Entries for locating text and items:
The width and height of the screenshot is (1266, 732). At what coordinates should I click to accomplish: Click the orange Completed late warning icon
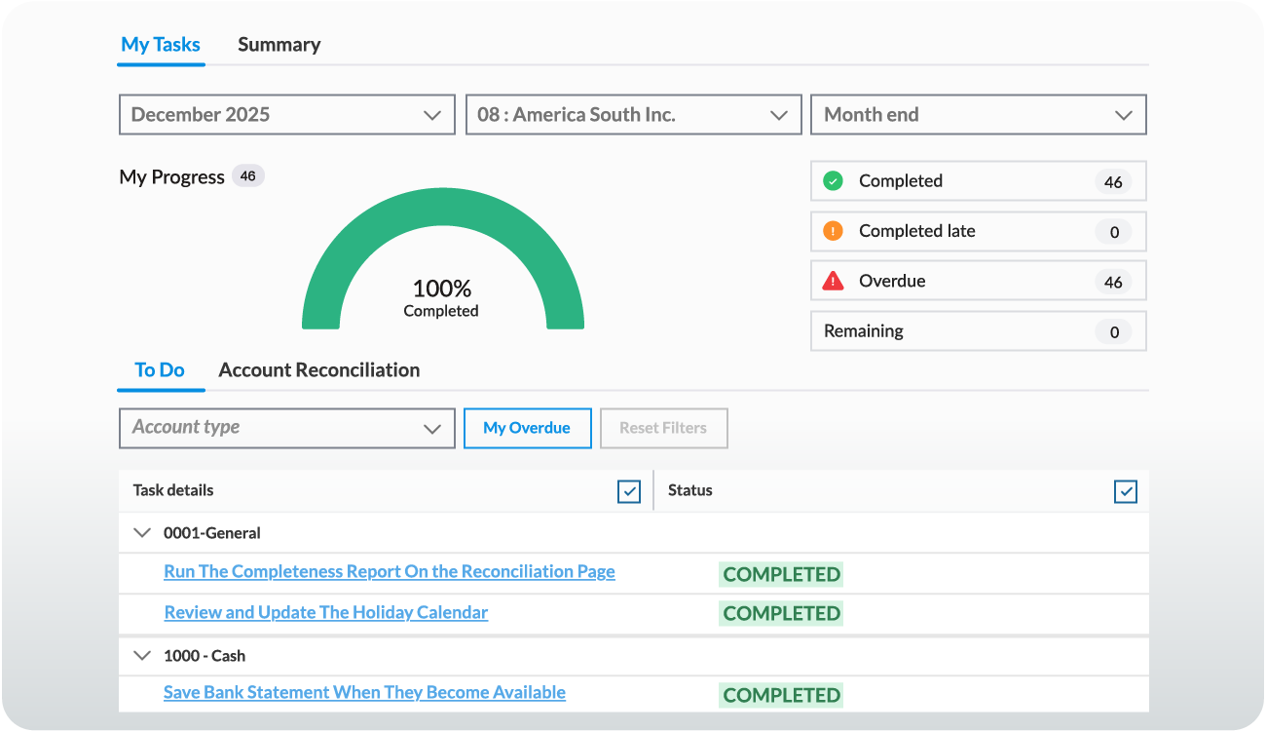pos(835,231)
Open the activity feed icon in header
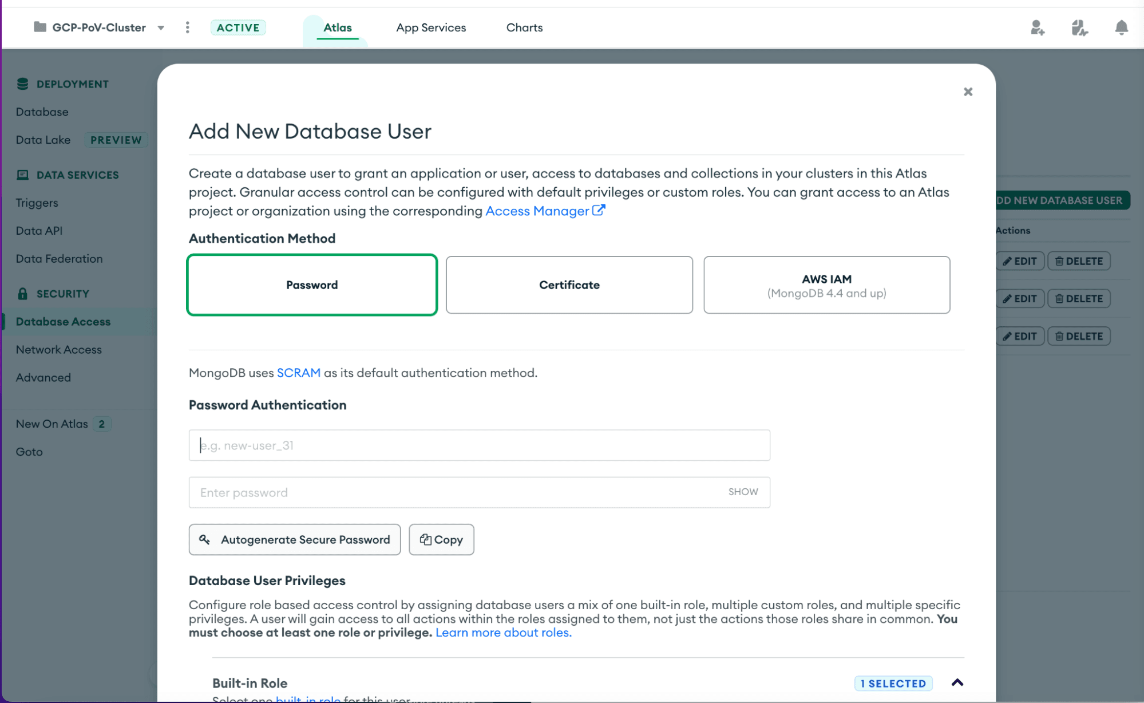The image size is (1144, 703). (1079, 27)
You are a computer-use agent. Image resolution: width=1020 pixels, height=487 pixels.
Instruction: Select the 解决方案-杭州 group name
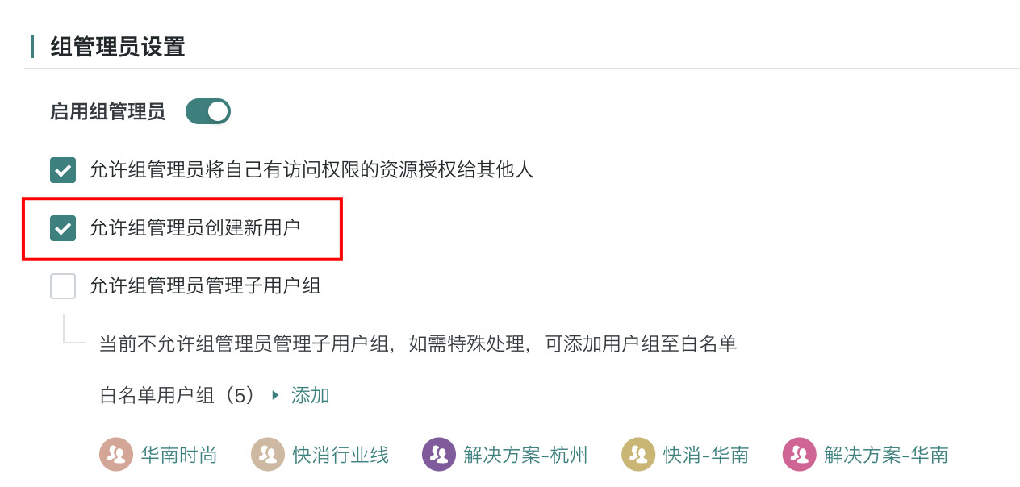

* _WHAT YOU ARE ASKED TO DO_: Can you echo every line of the material above word for word, leaving the pictures out?

* _TASK ANSWER_:
The width and height of the screenshot is (1266, 732). At what coordinates should I click to accomplish: Click the orange Completed late warning icon
pos(835,231)
Open the activity feed icon in header
The image size is (1144, 703). (1079, 27)
You are a computer-use agent. Image resolution: width=1020 pixels, height=487 pixels.
Instruction: Select the 解决方案-杭州 group name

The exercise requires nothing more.